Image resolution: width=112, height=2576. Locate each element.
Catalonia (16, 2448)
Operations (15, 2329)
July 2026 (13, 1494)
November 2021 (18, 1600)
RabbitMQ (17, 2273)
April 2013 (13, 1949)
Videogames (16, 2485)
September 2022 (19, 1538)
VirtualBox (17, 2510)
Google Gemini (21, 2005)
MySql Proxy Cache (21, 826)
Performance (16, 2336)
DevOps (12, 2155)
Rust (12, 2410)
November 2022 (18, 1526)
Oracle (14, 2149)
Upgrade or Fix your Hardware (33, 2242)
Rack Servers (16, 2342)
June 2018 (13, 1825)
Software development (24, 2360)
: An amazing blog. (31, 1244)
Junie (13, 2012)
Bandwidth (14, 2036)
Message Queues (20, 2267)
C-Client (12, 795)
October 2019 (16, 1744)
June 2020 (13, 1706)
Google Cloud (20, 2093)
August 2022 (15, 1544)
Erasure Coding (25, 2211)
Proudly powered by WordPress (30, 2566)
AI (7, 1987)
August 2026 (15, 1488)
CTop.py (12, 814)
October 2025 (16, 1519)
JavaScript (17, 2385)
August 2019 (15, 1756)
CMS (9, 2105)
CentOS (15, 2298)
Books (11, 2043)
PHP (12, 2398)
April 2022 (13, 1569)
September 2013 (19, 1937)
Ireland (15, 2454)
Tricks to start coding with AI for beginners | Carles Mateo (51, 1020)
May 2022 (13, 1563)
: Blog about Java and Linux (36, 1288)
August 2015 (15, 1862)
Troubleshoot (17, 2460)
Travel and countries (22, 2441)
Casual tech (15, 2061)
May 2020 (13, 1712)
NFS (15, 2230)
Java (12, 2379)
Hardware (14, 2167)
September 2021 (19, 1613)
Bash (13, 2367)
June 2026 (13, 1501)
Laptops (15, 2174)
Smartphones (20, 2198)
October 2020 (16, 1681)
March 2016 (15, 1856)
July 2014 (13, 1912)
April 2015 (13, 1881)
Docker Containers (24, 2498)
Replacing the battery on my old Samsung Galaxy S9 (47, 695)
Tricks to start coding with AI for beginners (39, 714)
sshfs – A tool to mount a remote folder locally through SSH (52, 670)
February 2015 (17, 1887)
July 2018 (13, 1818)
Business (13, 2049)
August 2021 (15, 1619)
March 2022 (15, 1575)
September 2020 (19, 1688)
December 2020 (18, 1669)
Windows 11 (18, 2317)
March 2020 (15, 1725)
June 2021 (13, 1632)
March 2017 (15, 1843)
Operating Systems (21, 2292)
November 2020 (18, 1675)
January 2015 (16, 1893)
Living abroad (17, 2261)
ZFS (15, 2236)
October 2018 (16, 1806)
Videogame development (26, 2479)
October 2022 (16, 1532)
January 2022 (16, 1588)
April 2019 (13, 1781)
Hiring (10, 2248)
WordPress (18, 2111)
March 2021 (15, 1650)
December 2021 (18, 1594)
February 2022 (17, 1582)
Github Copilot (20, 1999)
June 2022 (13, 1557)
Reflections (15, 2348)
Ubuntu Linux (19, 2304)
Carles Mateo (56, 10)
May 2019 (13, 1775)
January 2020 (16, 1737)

===============

Transcribe all entries exactly as they appear above.

Image resolution: width=112, height=2576. Locate each element.
Catalonia (16, 2448)
Operations (15, 2329)
July 2026 (13, 1494)
November 2021 (18, 1600)
RabbitMQ (17, 2273)
April 2013 (13, 1949)
Videogames (16, 2485)
September 2022 (19, 1538)
VirtualBox (17, 2510)
Google Gemini (21, 2005)
MySql Proxy Cache (21, 826)
Performance (16, 2336)
DevOps (12, 2155)
Rust (12, 2410)
November 2022 (18, 1526)
Oracle (14, 2149)
Upgrade or Fix your Hardware (33, 2242)
Rack Servers (16, 2342)
June 2018 (13, 1825)
Software development (24, 2360)
: An amazing blog. (31, 1244)
Junie (13, 2012)
Bandwidth (14, 2036)
Message Queues (20, 2267)
C-Client (12, 795)
October 2019 (16, 1744)
June 2020 (13, 1706)
Google Cloud (20, 2093)
August 2022 (15, 1544)
Erasure Coding (25, 2211)
Proudly powered by WordPress (30, 2566)
AI (7, 1987)
August 2026 (15, 1488)
CTop.py (12, 814)
October 2025 (16, 1519)
JavaScript (17, 2385)
August 2019 (15, 1756)
CMS (9, 2105)
CentOS (15, 2298)
Books (11, 2043)
PHP (12, 2398)
April 2022 (13, 1569)
September 2013 (19, 1937)
Ireland (15, 2454)
Tricks to start coding with AI for beginners | Carles Mateo (51, 1020)
May 2022 (13, 1563)
: Blog about Java and Linux (36, 1288)
August 2015 (15, 1862)
Troubleshoot (17, 2460)
Travel and countries (22, 2441)
Casual tech (15, 2061)
May 2020 (13, 1712)
NFS (15, 2230)
Java (12, 2379)
Hardware (14, 2167)
September 2021 (19, 1613)
Bash (13, 2367)
June 2026 (13, 1501)
Laptops (15, 2174)
Smartphones (20, 2198)
October 2020 (16, 1681)
March 2016 (15, 1856)
July 2014 (13, 1912)
April 2015 (13, 1881)
Docker Containers (24, 2498)
Replacing the battery on my old Samsung Galaxy S9 (47, 695)
Tricks to start coding with AI for beginners (39, 714)
sshfs – A tool to mount a remote folder locally through SSH (52, 670)
February 2015 (17, 1887)
July 2018 (13, 1818)
Business (13, 2049)
August 2021 (15, 1619)
March 2022 (15, 1575)
September 2020 (19, 1688)
December 2020 (18, 1669)
Windows 11 (18, 2317)
March 2020 (15, 1725)
June 2021 (13, 1632)
March 2017 (15, 1843)
Operating Systems (21, 2292)
November 2020 (18, 1675)
January 2015 (16, 1893)
Living abroad (17, 2261)
ZFS (15, 2236)
October 2018 (16, 1806)
Videogame development (26, 2479)
October 2022 (16, 1532)
January 2022 (16, 1588)
April 2019 (13, 1781)
Hiring (10, 2248)
WordPress (18, 2111)
March 2021 (15, 1650)
December 2021 (18, 1594)
February 2022 (17, 1582)
Github Copilot (20, 1999)
June 2022 (13, 1557)
Reflections (15, 2348)
Ubuntu Linux (19, 2304)
Carles Mateo (56, 10)
May 2019 (13, 1775)
January 2020 (16, 1737)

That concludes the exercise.